Еще летом 1825-го Карамзин по просьбе молодой императрицы подобрал исторические справки о Таганроге — южном городе, куда собиралась царская фамилия. 1 сентября 1825-го историограф простился с Александром I; через день — с царицей. Много лет спустя вышла из архивных тайников запись Карамзина об одной из последних бесед с императором, 28 августа с восьми до половины двенадцатого…

В последней моей беседе с ним 28 августа… я сказал ему как пророк: Sire, Vos annees sont comptees; Vous n'avez plus rien a remettre, et Vous avez encore tant de choses a faire pour que la fin de Votre regne soit digne de son beau commencement (Государь, Ваши дни сочтены, Вы не можете более ничего откладывать и должны еще столько сделать, чтобы конец Вашего царствования был достоин его прекрасного начала).“ Царь обещает… Запись, поражающая и смыслом и краткостью.

Царю, как видим, делается прямое, недвусмысленное предсказание (впрочем, возможно, в ответ на его собственные предчувствия): историк знает, что вот-вот нечто вспыхнет, а у царя уже доносы Шервуда и Бошняка о планах скорого восстания и цареубийства.
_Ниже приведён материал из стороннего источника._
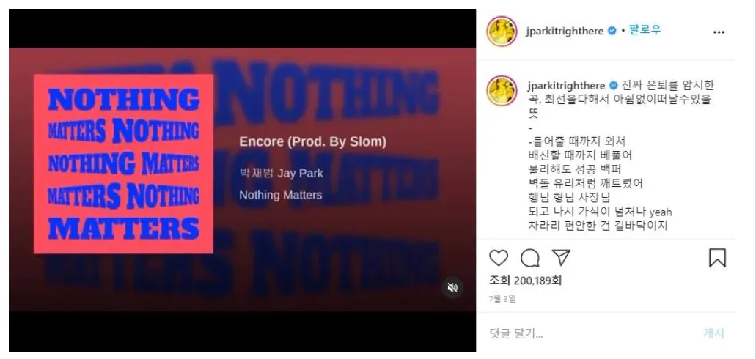The height and width of the screenshot is (359, 756).
Task: Open jparkitrighthere username in header
Action: coord(565,32)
Александр обещает — но отчего же на другой день после его отъезда Карамзину „грустно, мрачно, холодно в сердце и не хочется взять пера“? (Дмитриеву).

Больше с этим царем не виделся. 27 ноября 1825 года, в разгар молебствия во здравие, во дворец примчался траурный гонец из Таганрога.
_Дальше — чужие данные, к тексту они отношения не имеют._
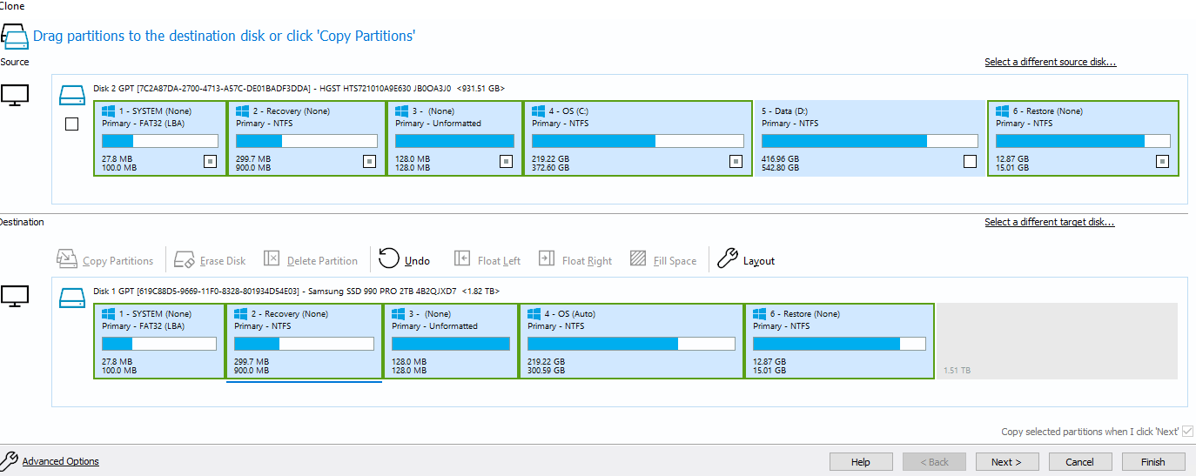
Task: Click the Undo arrow icon
Action: (389, 259)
Открыли завещание Николаю — присягнули Константину — получили отказ Константина — готовятся присягать Николаю… Междуцарствие, какого не бывало со времен карамзинского двенадцатого тома. Минуты роковые…

Историк присматривается к странному, притихшему Петербургу без императора. „Вот уже целый месяц, как мы существуем без государя, а однако все идет так же хорошо, или, по крайней мере, так же плохо, как раньше“. Эти слова одного из „арзамасцев“, сказанные при Карамзине, запомнил декабрист Александр Муравьев, брат Никиты: для заговорщиков это — еще один довод, что самодержцы вообще не нужны. Карамзин иначе думает, но притом, разумеется, не скрывает своих опасений насчет ожесточенной России. В разговорах с императрицей-матерью и завтрашним царем Николаем приводит такие страшные подробности (и, надо думать, исторические параллели с Годуновым, Лжедмитрием, Шуйским), так „увлекся отрицанием“, критикой правления Александра, что (согласно М. П. Погодину) Мария Федоровна просит историографа: „Пощадите сердце матери!